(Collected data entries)

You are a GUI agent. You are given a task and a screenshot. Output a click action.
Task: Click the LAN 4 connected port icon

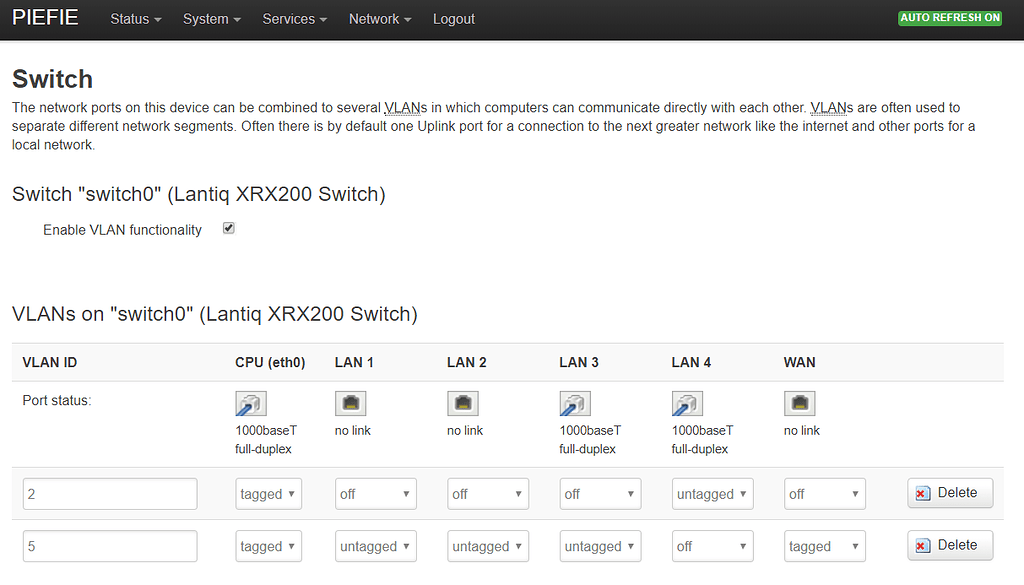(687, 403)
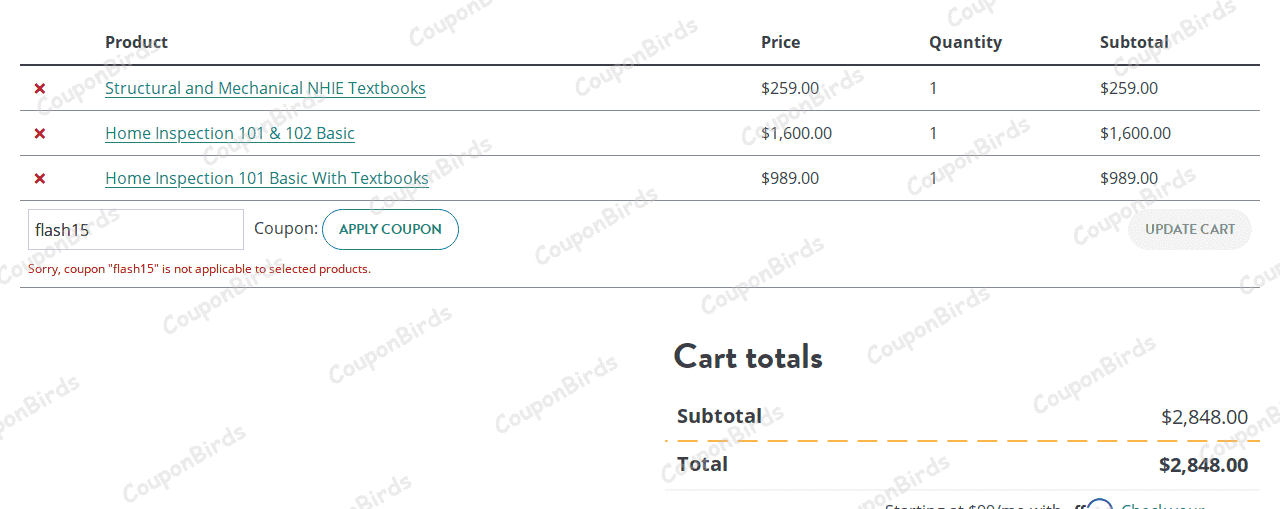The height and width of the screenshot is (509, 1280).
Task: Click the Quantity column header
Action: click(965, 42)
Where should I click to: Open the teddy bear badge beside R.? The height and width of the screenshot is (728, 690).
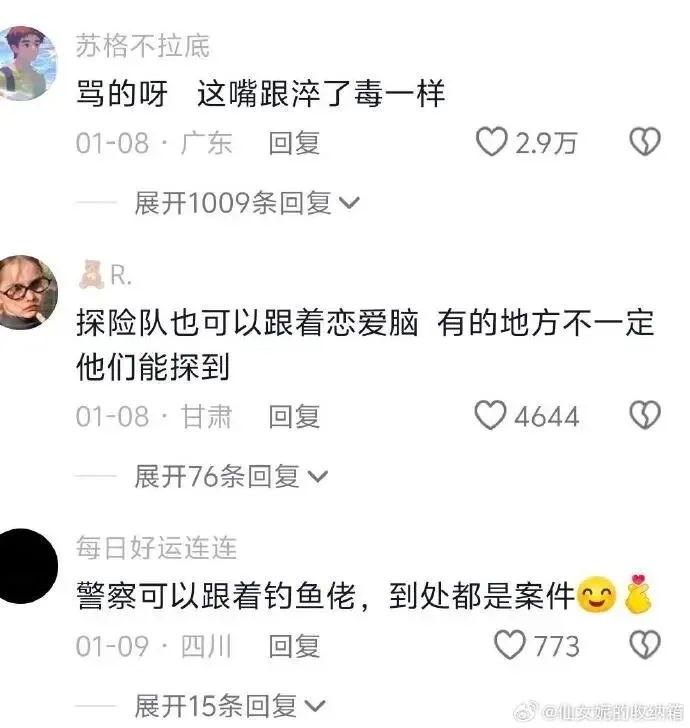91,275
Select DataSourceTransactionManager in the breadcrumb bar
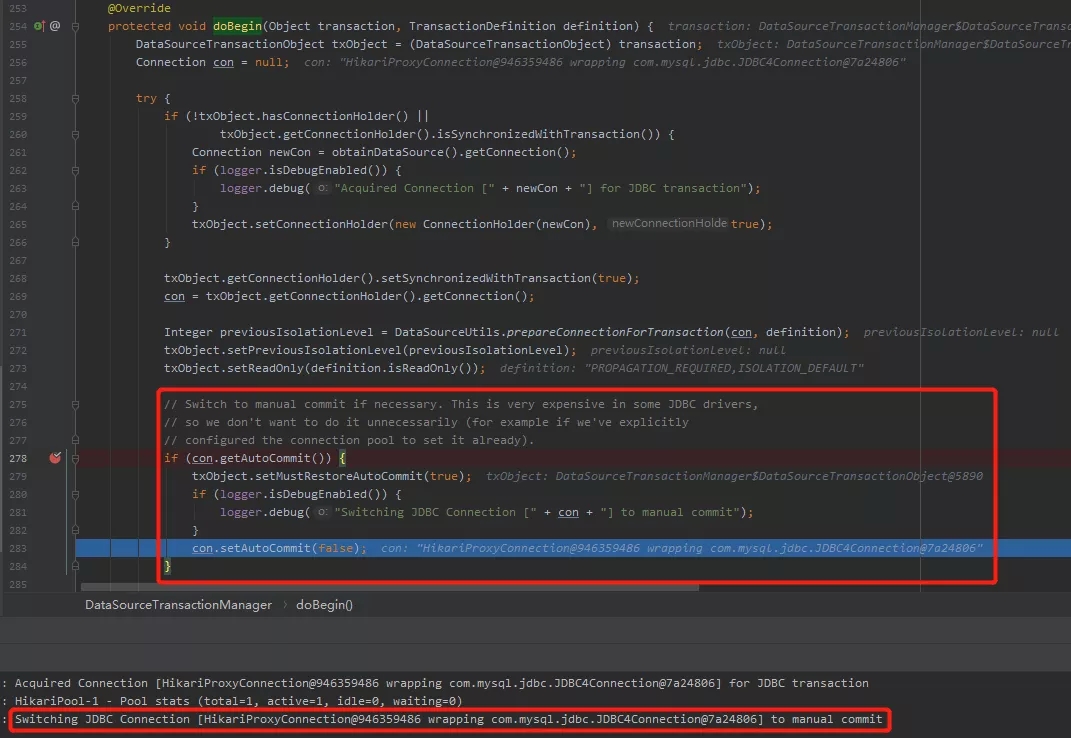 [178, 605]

▶ _Work instruction_:
Reproduce the lines from the line containing "Where should I" through the end of the records above, exactly and inclusively, omitting pictures.

▶ _Written reply_:
Where should I click to: Open the teddy bear badge beside R.? The height and width of the screenshot is (728, 690).
91,275
Select DataSourceTransactionManager in the breadcrumb bar
 [178, 605]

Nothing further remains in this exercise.